**SELECTED EXCERPT:**
* START *

Case Law United States v. Robinson

United States v. Robinson

Document Cited Authorities (10) Cited in Related
ORDER

PHILIP A. BRIMMER, Chief United States District Judge

This matter comes before the Court on defendant Jalil Robinson's Motion to Vacate, Set Aside, or Correct Sentence Pursuant to 28 USC § 2255 [Docket No. 215]. The government has filed a response opposing the motion. Docket No. 219. Mr. Robinson filed a reply. Docket No. 220. The Court construes Mr. Robinson's filings liberally because he is not represented by counsel. See Haines v Kerner, 404 U.S. 519, 520-21 (1972); Hall v Bellmon, 935 F.2d 1106, 1110 (10th Cir. 1991). However the Court will not act as a pro se litigant's advocate. See Hall, 935 F.2d at 1110. For the reasons discussed below, the Court denies the motion. Necessary.

I. FACTUAL BACKGROUND

Investigator Craig Tangeman, an investigator with the Arapahoe County Sherriff's Office assigned to work with the FBI Innocence Lost Task Force, created a fictional social media profile for an eighteen-year-old woman named Brooke on a dating website. United States v. Robinson, 993 F.3d 839, 843, 846 (10th Cir. 2021). Mr. Robinson contacted “Brooke,” propositioning her to become his “business partner” as a prostitute. Id. at 843. “Brooke” later informed Mr. Robinson that she was, in fact, a seventeenyear-old named Nikki. Id. “Nikki” was really Investigator Tangeman. Id. Despite learning “Nikki's” age, Mr. Robinson continued to pursue plans to have “Nikki” work for him as a prostitute. Id. “Nikki” agreed to travel from Denver to meet Mr. Robinson in California. Id. at 843-44. When Mr. Robinson arrived at the California bus terminal to meet ”Nikki,” federal law enforcement agents arrested him. Id. at 844. Mr. Robinson was indicted for attempted sex trafficking of a child, in violation of 18 U.S.C. §§ 1591(a)(1), (b)(2), and 1594(a), Count 1, and for transporting an individual to engage in prostitution, in violation of 18 U.S.C. § 2421, Count 2. Docket No. 80.

* END *

**JOB 1:**
Repeat the passage of the court order between "Case Law United" and "the motion. Necessary.", inclusive.
**JOB 2:**
Go on with the court order in United States v. Robinson, starting right after its last sentence.

**SOURCE MATERIAL:**
* START *

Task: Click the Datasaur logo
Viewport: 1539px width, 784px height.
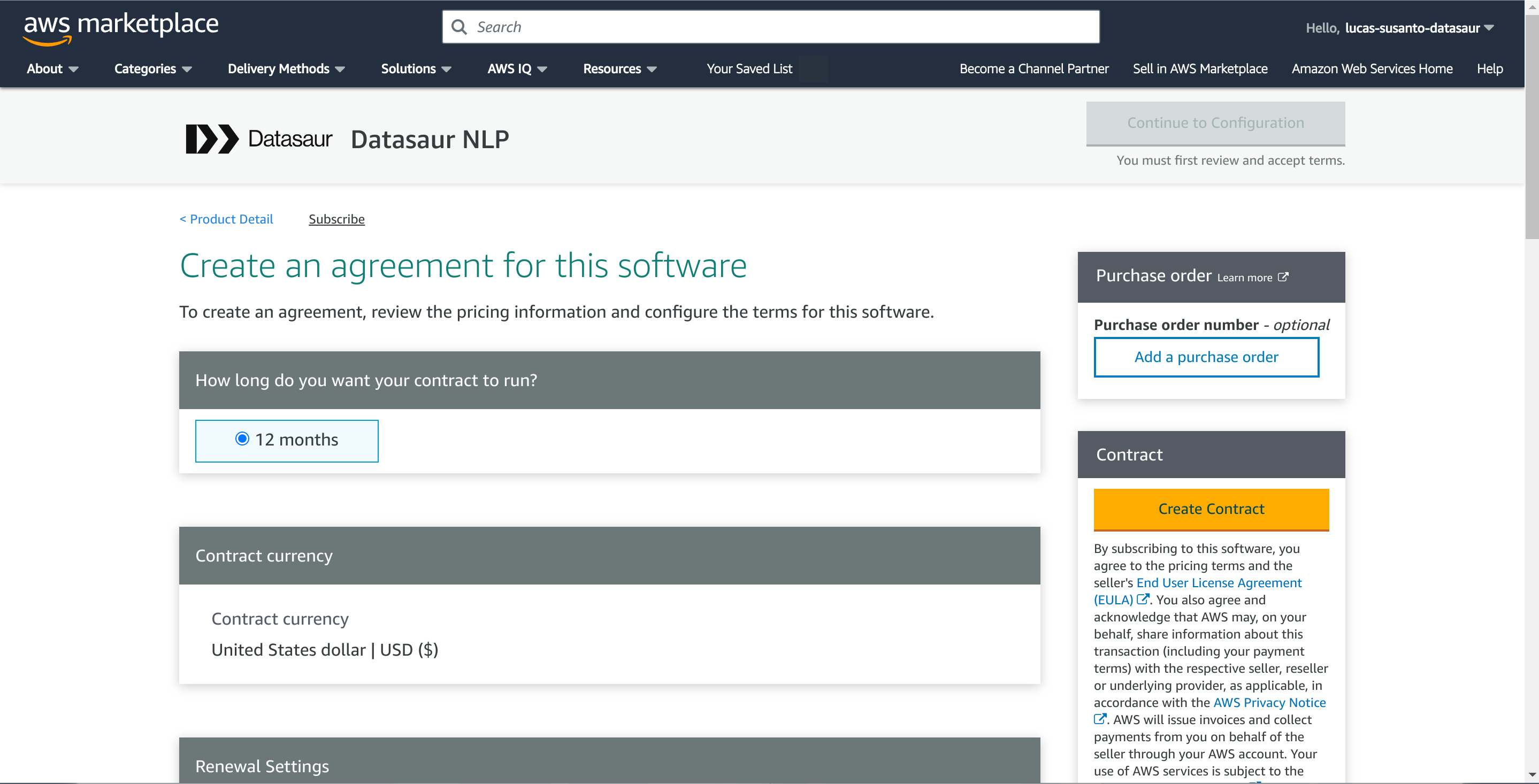Action: point(259,139)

* END *

**ANSWER 1:**
Case Law United States v. Robinson

United States v. Robinson

Document Cited Authorities (10) Cited in Related
ORDER

PHILIP A. BRIMMER, Chief United States District Judge

This matter comes before the Court on defendant Jalil Robinson's Motion to Vacate, Set Aside, or Correct Sentence Pursuant to 28 USC § 2255 [Docket No. 215]. The government has filed a response opposing the motion. Docket No. 219. Mr. Robinson filed a reply. Docket No. 220. The Court construes Mr. Robinson's filings liberally because he is not represented by counsel. See Haines v Kerner, 404 U.S. 519, 520-21 (1972); Hall v Bellmon, 935 F.2d 1106, 1110 (10th Cir. 1991). However the Court will not act as a pro se litigant's advocate. See Hall, 935 F.2d at 1110. For the reasons discussed below, the Court denies the motion. Necessary.

**ANSWER 2:**
II. PROCEDURAL HISTORY

On December 6, 2018, a jury found Mr. Robinson guilty of both counts. Docket No. 144. On July 12, 2019, the Court sentenced Mr. Robinson to 188 months imprisonment as to Count 1 and 120 months as to Count 2, to be served concurrently. Docket No. 191 at 2. Judgment was entered on July 18, 2019. Docket No. 194. The Tenth Circuit affirmed the judgment on April 2, 2021, and the Supreme Court denied certiorari on October 4, 2021. Docket Nos. 209, 212.

On October 2, 2022, Mr. Robinson mailed his motion pursuant to 28 U.S.C. § 2255. Docket No. 215 at 10. Section 2255 generally requires that a defendant file a petition within one year of the date on which the judgment of conviction becomes final. 28 U.S.C. § 2255(f)(1). A conviction is final when certiorari is denied. United States v. Prows, 448 F.3d 1223, 1227 (10th Cir. 2006). Mr. Robinson's motion is timely. See 28 U.S.C. § 2255(f)(1).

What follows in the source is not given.